I started taking telomerase activators on May 1, 2007, after reading material on TA-65 from TA Sciences.  I also had an exchange with Greta Blackburn of TA Sciences in which she emailed me promising results obtained by using TA-41, an astragalus extract which they believed would be similar in effect to TA-65.

At first I expected to be able to set back my telomere clock by up to 8 or 9 years per year, but subsequently revised this to about 5.1 years per year.
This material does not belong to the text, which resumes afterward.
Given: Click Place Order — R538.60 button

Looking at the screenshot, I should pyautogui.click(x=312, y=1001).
The astragalus extract actually finally turned out to work rather better, in fact, than TA-65.

I was also reading Life Extension Magazine since 2004, so I was familiar with supplements recommended by LEF to prevent diseases of old age, such as acetyl L-carnitine with alpha lipoic acid for mitochondria, L-arginine as a nitric oxide booster for rejuvenating the vascular endothelium, anticancer supplements such as garlic and ginger and turmeric, and so forth.
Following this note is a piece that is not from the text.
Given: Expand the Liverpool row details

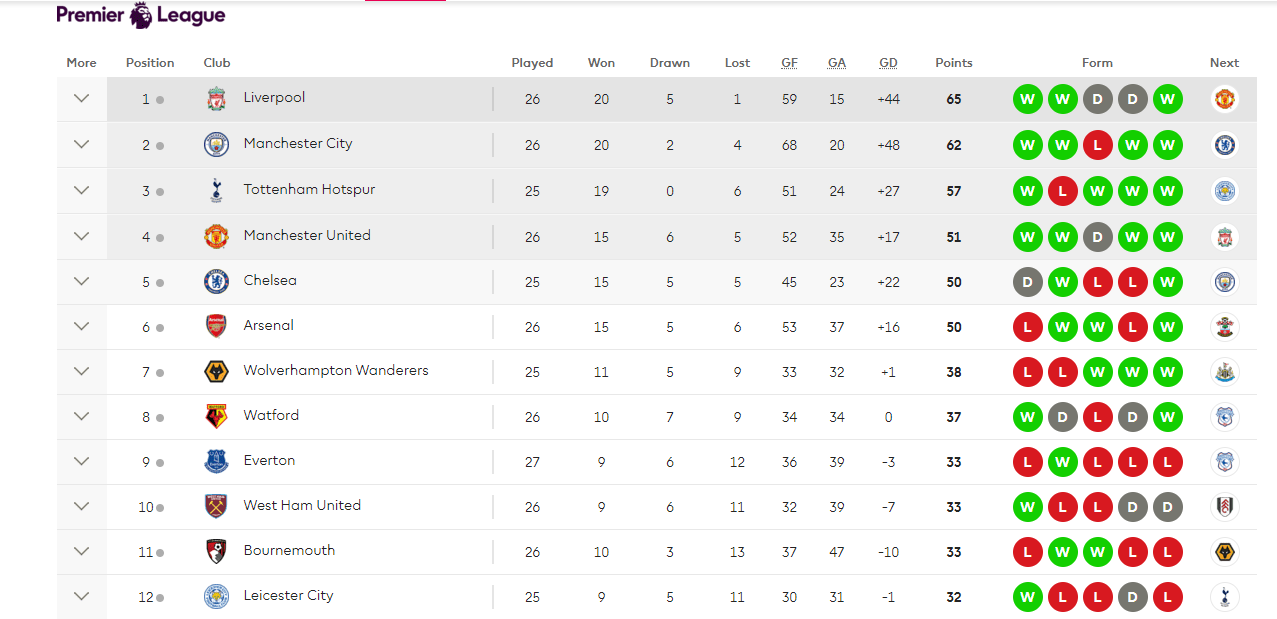Looking at the screenshot, I should pyautogui.click(x=82, y=98).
At first I took astragalus extracts such a Solaray Astragalus Extract, and tried GAIA Herbs astragalus extracts.  Later, I got the idea of using colostrum skin creams for telomerase activation. However I seem to have used astragalus extracts both orally and on my skin in the beginning.  This was done for two weeks before switching to a telomerase-inhibiting anticancer phase of treatment for the next two weeks, when I took medicine like curcumin, which is anticancer. If my telomerase activators tended at all to encourage cancer, I was going to squelch that every monthZin November 2009 I presented a short description of my program here For 2 1/2 years, I had relied primarily on astragalus extract for telomerase activation. However, I also got 5 grams of arginine per day to improve my nitric oxide levels and improve the length of endothelial progenitor cell telomeres.  By June of 2009 I concluded after studies of Vida Institute literature that 33 grams/day of astragalus root would serve as well or better than the 5 mg/day of astragalosides from astragalus extract that I computed I was taking. So I switched from pure astragalus extract like TA-41, which worked fine according to Greta Blackburn at TA Sciences, to astragalus root in capsules from NOW FOODS. However, I was still applying astragalus extract directly to my scalp.
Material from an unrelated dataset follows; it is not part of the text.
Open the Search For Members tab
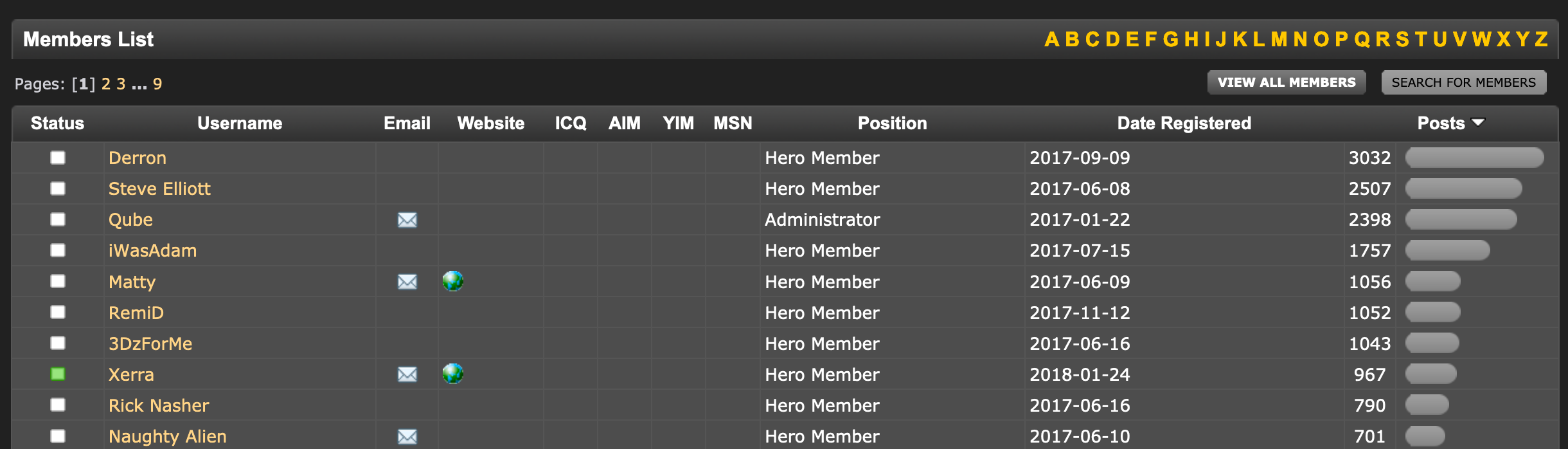 tap(1463, 82)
[Editor’s note: Astragalus is a woody root which can be found in Chinese groceries for about $10/lb.  Traditional use would be to boil strips of astraglus to make a tea. -JJM]

What is your supplements regimen at present?  Is it still evolving?

I have posted a short summary of my present program and photo news here. It is still evolving, and by now I have 173 items at least on my list of telomerase activators that I am exploring. The numbers of the activators chronicle the order in which I found them in the literature, or were tipped off to them by other investigators, except for sub-items, which I have sometimes found more frequently.

I have continued a four-week cycle featuring telomerase activators for two weeks followed by anticancer telomerase inhibitors for two weeks.  I do things that permit cells to recover from the senescent state that are a little unusual now: I use folic acid in my colostrum solution with an amphipathic alcohol to improve absorption (rubbing alcohol = isopropyl alcohol). [Isopropyl alcohol is moderately toxic. – JJM]  I take carrots and exercise to inhibit P16INK4A, which can stop senescent cell recovery.

I have many ideas about medicine I would like to include, such as tocotrienol-rich fraction. [These are chemical cousins of vitamin E derived from grains -JJM]  For bodybuilding, I take whey protein and creatine monohydrate, although I am not attempting a championship program. I can more easily resemble a gymnast.

Besides supplements, what are you doing to stay young?

Exercise improves circulation in the brain, elevates nitric oxide levels that dialate vessels, and provides numerous growth factor telomerase activators that can be separately enhanced by various nutraceuticals. So I work out with weights, about 6 sets per muscle, using a split routine that takes 3 or 4 days.  This might be dangerous to a person with too much atherosclerotic plaque, or someone with glycation stiffening in the veinous system from high levels of sugar from ice cream. However, it tends to lower triglycerides and improve the lipid profile, and also to improve confidence and mood.

I take a slice of Swiss cheese often to get a higher vitamin K2 level to avoid calcification of the arterial system and aortic stenosis.

In what ways do you feel younger than 7 years ago?

May 2007 was my starting date, and we are now approaching May 2014.  I would say that my confidence has improved that we can finally master aging, although there is still a fair amount of suspense involved.  My physical condition oscillates somewhat, and is subject to minor perturbations. I work to get leaner in the Spring, like most people, and my self-image improves then. I look better in photographs, although I invariably puff up a bit in the Winter. In the Summer I can do pull-ups on outside chinning bars, and I get more V-shaped.     In general, I seem to look somewhat better to myself in photographs an I did 7 years ago. Last Summer I did 130 pushups, which was    an all-time record for me. I am hoping that it will go back up to that this summer.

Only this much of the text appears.